* _WHAT YOU HAVE TO DO_: Update these lines by replacing every "How do I perform" with "How can I do", leaving everything else as it is.

▽

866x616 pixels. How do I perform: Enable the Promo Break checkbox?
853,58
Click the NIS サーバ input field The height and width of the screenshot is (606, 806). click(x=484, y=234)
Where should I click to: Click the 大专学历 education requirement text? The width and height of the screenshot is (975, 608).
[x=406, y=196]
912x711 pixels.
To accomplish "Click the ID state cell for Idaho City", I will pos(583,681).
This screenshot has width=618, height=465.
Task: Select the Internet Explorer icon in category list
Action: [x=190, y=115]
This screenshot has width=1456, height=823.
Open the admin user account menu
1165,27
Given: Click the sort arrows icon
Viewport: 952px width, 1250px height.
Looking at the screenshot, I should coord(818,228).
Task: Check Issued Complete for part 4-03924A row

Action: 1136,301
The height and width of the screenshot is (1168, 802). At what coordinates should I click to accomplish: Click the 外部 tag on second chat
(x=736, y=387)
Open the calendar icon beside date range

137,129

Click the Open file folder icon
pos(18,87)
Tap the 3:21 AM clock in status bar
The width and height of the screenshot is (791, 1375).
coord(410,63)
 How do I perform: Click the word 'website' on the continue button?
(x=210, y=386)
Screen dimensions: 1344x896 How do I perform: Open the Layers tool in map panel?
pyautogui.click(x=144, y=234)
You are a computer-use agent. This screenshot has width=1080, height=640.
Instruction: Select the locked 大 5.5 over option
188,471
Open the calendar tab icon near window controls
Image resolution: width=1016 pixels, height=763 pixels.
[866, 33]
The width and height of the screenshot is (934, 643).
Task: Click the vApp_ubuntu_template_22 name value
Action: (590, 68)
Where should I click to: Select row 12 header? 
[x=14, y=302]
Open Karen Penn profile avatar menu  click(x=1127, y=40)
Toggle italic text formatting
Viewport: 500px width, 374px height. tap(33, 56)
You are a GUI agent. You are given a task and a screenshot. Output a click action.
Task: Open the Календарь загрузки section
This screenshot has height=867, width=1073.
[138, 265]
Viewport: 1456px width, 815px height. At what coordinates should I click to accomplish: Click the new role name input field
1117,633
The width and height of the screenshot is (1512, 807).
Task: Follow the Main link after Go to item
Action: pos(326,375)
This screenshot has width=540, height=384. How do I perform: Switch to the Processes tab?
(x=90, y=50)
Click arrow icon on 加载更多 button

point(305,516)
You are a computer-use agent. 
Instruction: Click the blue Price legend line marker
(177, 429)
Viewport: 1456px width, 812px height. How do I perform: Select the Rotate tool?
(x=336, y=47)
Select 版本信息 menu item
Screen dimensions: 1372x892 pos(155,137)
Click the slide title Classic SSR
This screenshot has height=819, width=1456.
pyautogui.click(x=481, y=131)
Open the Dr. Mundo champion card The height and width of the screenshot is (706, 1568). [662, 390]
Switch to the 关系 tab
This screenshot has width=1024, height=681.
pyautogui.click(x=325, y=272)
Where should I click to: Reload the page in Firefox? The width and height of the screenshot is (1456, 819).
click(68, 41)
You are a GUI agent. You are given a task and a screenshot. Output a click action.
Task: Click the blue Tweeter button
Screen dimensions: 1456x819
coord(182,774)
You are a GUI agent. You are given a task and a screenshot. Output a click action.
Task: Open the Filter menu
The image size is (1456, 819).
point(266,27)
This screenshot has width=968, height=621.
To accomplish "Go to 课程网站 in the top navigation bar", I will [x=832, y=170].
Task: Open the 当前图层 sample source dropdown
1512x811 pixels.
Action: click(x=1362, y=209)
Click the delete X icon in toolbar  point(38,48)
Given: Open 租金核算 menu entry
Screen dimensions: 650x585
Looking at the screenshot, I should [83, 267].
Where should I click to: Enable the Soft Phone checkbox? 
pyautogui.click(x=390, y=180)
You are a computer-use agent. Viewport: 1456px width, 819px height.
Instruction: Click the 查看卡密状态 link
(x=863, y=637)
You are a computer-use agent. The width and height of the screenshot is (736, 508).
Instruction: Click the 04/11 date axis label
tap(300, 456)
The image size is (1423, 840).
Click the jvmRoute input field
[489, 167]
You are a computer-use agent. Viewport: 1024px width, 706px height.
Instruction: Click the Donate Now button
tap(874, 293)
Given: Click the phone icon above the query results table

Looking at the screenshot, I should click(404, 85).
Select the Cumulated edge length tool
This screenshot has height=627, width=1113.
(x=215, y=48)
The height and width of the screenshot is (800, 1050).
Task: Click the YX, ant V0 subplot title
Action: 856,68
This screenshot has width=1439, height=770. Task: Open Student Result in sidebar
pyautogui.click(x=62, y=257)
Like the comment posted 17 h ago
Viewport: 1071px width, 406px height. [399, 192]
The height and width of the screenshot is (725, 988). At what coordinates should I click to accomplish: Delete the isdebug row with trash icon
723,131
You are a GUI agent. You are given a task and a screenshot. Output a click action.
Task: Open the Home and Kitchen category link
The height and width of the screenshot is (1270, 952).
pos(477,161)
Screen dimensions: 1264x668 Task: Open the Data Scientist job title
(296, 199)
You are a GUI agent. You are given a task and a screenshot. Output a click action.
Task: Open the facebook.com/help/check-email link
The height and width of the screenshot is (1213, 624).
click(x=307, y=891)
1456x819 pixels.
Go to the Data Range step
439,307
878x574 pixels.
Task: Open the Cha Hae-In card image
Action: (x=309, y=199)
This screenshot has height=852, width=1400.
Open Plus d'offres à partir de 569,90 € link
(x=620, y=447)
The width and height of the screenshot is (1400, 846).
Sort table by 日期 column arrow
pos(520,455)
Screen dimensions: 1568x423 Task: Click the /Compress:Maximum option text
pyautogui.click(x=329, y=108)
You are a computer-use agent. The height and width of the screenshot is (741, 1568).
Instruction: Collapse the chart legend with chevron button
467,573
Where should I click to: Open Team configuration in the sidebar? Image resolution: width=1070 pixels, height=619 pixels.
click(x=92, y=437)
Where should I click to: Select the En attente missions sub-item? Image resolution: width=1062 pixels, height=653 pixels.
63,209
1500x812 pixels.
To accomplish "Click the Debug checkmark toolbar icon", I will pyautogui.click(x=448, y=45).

△

* _ANSWER TO THE PROBLEM_:
866x616 pixels. How can I do: Enable the Promo Break checkbox?
853,58
Click the NIS サーバ input field The height and width of the screenshot is (606, 806). click(x=484, y=234)
Where should I click to: Click the 大专学历 education requirement text? The width and height of the screenshot is (975, 608).
[x=406, y=196]
912x711 pixels.
To accomplish "Click the ID state cell for Idaho City", I will pos(583,681).
This screenshot has width=618, height=465.
Task: Select the Internet Explorer icon in category list
Action: [x=190, y=115]
This screenshot has width=1456, height=823.
Open the admin user account menu
1165,27
Given: Click the sort arrows icon
Viewport: 952px width, 1250px height.
Looking at the screenshot, I should coord(818,228).
Task: Check Issued Complete for part 4-03924A row

Action: 1136,301
The height and width of the screenshot is (1168, 802). At what coordinates should I click to accomplish: Click the 外部 tag on second chat
(x=736, y=387)
Open the calendar icon beside date range

137,129

Click the Open file folder icon
pos(18,87)
Tap the 3:21 AM clock in status bar
The width and height of the screenshot is (791, 1375).
coord(410,63)
 How can I do: Click the word 'website' on the continue button?
(x=210, y=386)
Screen dimensions: 1344x896 How can I do: Open the Layers tool in map panel?
pyautogui.click(x=144, y=234)
You are a computer-use agent. This screenshot has width=1080, height=640.
Instruction: Select the locked 大 5.5 over option
188,471
Open the calendar tab icon near window controls
Image resolution: width=1016 pixels, height=763 pixels.
[866, 33]
The width and height of the screenshot is (934, 643).
Task: Click the vApp_ubuntu_template_22 name value
Action: (590, 68)
Where should I click to: Select row 12 header? 
[x=14, y=302]
Open Karen Penn profile avatar menu  click(x=1127, y=40)
Toggle italic text formatting
Viewport: 500px width, 374px height. tap(33, 56)
You are a GUI agent. You are given a task and a screenshot. Output a click action.
Task: Open the Календарь загрузки section
This screenshot has height=867, width=1073.
[138, 265]
Viewport: 1456px width, 815px height. At what coordinates should I click to accomplish: Click the new role name input field
1117,633
The width and height of the screenshot is (1512, 807).
Task: Follow the Main link after Go to item
Action: pos(326,375)
This screenshot has width=540, height=384. How can I do: Switch to the Processes tab?
(x=90, y=50)
Click arrow icon on 加载更多 button

point(305,516)
You are a computer-use agent. 
Instruction: Click the blue Price legend line marker
(177, 429)
Viewport: 1456px width, 812px height. How can I do: Select the Rotate tool?
(x=336, y=47)
Select 版本信息 menu item
Screen dimensions: 1372x892 pos(155,137)
Click the slide title Classic SSR
This screenshot has height=819, width=1456.
pyautogui.click(x=481, y=131)
Open the Dr. Mundo champion card The height and width of the screenshot is (706, 1568). [662, 390]
Switch to the 关系 tab
This screenshot has width=1024, height=681.
pyautogui.click(x=325, y=272)
Where should I click to: Reload the page in Firefox? The width and height of the screenshot is (1456, 819).
click(68, 41)
You are a GUI agent. You are given a task and a screenshot. Output a click action.
Task: Click the blue Tweeter button
Screen dimensions: 1456x819
coord(182,774)
You are a GUI agent. You are given a task and a screenshot. Output a click action.
Task: Open the Filter menu
The image size is (1456, 819).
point(266,27)
This screenshot has width=968, height=621.
To accomplish "Go to 课程网站 in the top navigation bar", I will [x=832, y=170].
Task: Open the 当前图层 sample source dropdown
1512x811 pixels.
Action: click(x=1362, y=209)
Click the delete X icon in toolbar  point(38,48)
Given: Open 租金核算 menu entry
Screen dimensions: 650x585
Looking at the screenshot, I should [83, 267].
Where should I click to: Enable the Soft Phone checkbox? 
pyautogui.click(x=390, y=180)
You are a computer-use agent. Viewport: 1456px width, 819px height.
Instruction: Click the 查看卡密状态 link
(x=863, y=637)
You are a computer-use agent. The width and height of the screenshot is (736, 508).
Instruction: Click the 04/11 date axis label
tap(300, 456)
The image size is (1423, 840).
Click the jvmRoute input field
[489, 167]
You are a computer-use agent. Viewport: 1024px width, 706px height.
Instruction: Click the Donate Now button
tap(874, 293)
Given: Click the phone icon above the query results table

Looking at the screenshot, I should click(404, 85).
Select the Cumulated edge length tool
This screenshot has height=627, width=1113.
(x=215, y=48)
The height and width of the screenshot is (800, 1050).
Task: Click the YX, ant V0 subplot title
Action: 856,68
This screenshot has width=1439, height=770. Task: Open Student Result in sidebar
pyautogui.click(x=62, y=257)
Like the comment posted 17 h ago
Viewport: 1071px width, 406px height. [399, 192]
The height and width of the screenshot is (725, 988). At what coordinates should I click to accomplish: Delete the isdebug row with trash icon
723,131
You are a GUI agent. You are given a task and a screenshot. Output a click action.
Task: Open the Home and Kitchen category link
The height and width of the screenshot is (1270, 952).
pos(477,161)
Screen dimensions: 1264x668 Task: Open the Data Scientist job title
(296, 199)
You are a GUI agent. You are given a task and a screenshot. Output a click action.
Task: Open the facebook.com/help/check-email link
The height and width of the screenshot is (1213, 624).
click(x=307, y=891)
1456x819 pixels.
Go to the Data Range step
439,307
878x574 pixels.
Task: Open the Cha Hae-In card image
Action: (x=309, y=199)
This screenshot has height=852, width=1400.
Open Plus d'offres à partir de 569,90 € link
(x=620, y=447)
The width and height of the screenshot is (1400, 846).
Sort table by 日期 column arrow
pos(520,455)
Screen dimensions: 1568x423 Task: Click the /Compress:Maximum option text
pyautogui.click(x=329, y=108)
You are a computer-use agent. The height and width of the screenshot is (741, 1568).
Instruction: Collapse the chart legend with chevron button
467,573
Where should I click to: Open Team configuration in the sidebar? Image resolution: width=1070 pixels, height=619 pixels.
click(x=92, y=437)
Where should I click to: Select the En attente missions sub-item? Image resolution: width=1062 pixels, height=653 pixels.
63,209
1500x812 pixels.
To accomplish "Click the Debug checkmark toolbar icon", I will pyautogui.click(x=448, y=45).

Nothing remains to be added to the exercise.